Never expose real API keys in articles, screenshots, or logs.

2. Similar questions are not retrieved

Check:

Whether the FAQ is organized as Q&A;
Whether chunking separated the question from the answer;
Whether the embedding model works well for the language;
Whether synonyms are present, such as “invoice / billing document / receipt”;
Whether Top K and Score Threshold are too strict.

3. The bot cites an outdated policy

Inspect the knowledge base for obsolete documents. Add version, last-updated time, and scope to each policy document. Do not mix deprecated and current policies in the same knowledge base unless metadata filtering clearly separates them.

4. Answers are too verbose

Constrain the answer format:

Answer with: conclusion + steps + notes. Use no more than 5 bullet points.

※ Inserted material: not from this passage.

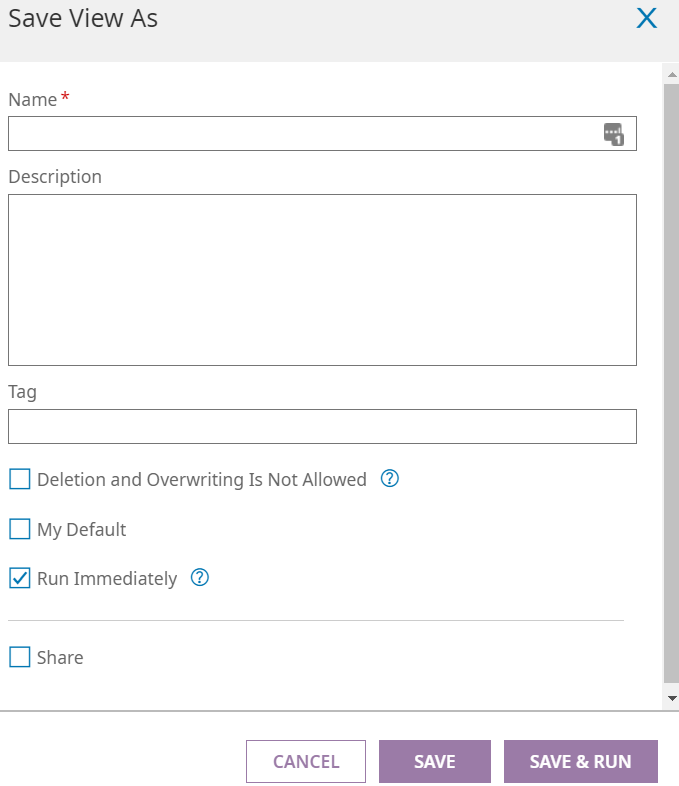This screenshot has height=786, width=679.
Task: Enable Deletion and Overwriting Is Not Allowed
Action: coord(20,479)
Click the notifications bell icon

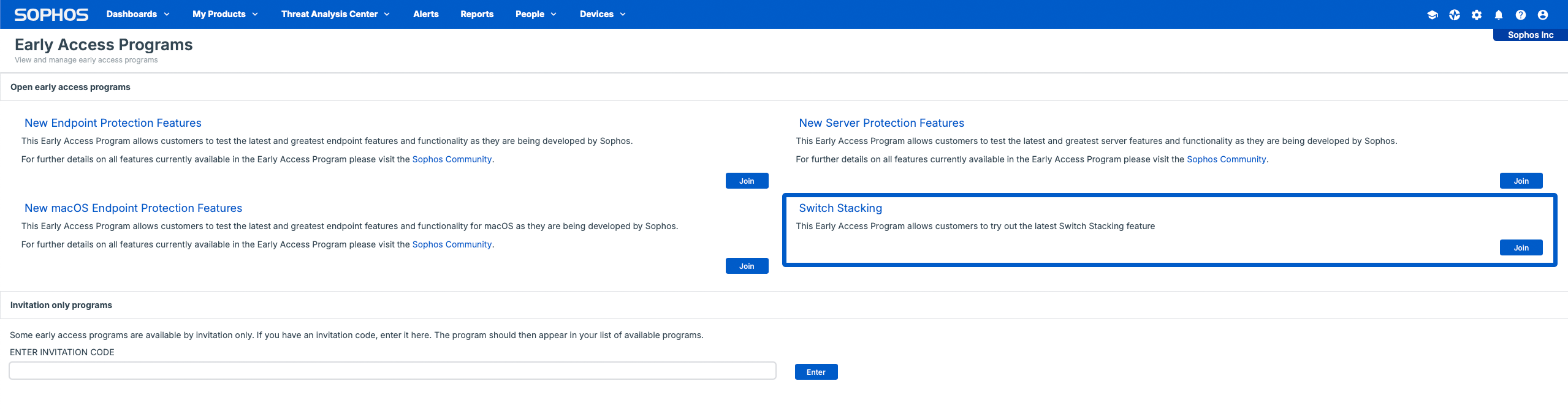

5. Cost is higher than expected

Check long history, multiple knowledge bases, high Top K, rerank, retries, and public endpoint abuse. Look at Dify application logs together with Nbility request logs.

References

Dify website: https://dify.ai/
Dify GitHub: https://github.com/langgenius/dify
Dify Model Providers: https://docs.dify.ai/en/use-dify/workspace/model-providers
Dify OpenAI-API-compatible plugin: https://marketplace.dify.ai/plugin/langgenius/openai_api_compatible
Dify Customer Service Bot With Knowledge Base: https://docs.dify.ai/en/use-dify/tutorials/customer-service-bot
Dify Knowledge Retrieval node: https://docs.dify.ai/en/use-dify/nodes/knowledge-retrieval
Dify Integrate Knowledge within Apps: https://docs.dify.ai/en/use-dify/knowledge/integrate-knowledge-within-application
Dify Docker Compose deployment: https://docs.dify.ai/en/self-host/quick-start/docker-compose
Nbility website: https://nbility.dev
Nbility API overview: https://nbility.dev/docs/api
Nbility Chat Completions API: https://nbility.dev/docs/api/chat/completions

Summary

Building an FAQ bot with Dify + Nbility is not just about connecting a model. The real work is designing knowledge sources, retrieval quality, answer boundaries, escalation, and cost control.

A good support bot answers clearly when it has evidence, admits uncertainty when it does not, and escalates high-risk issues to humans. That is what makes it useful in production instead of merely impressive in a demo.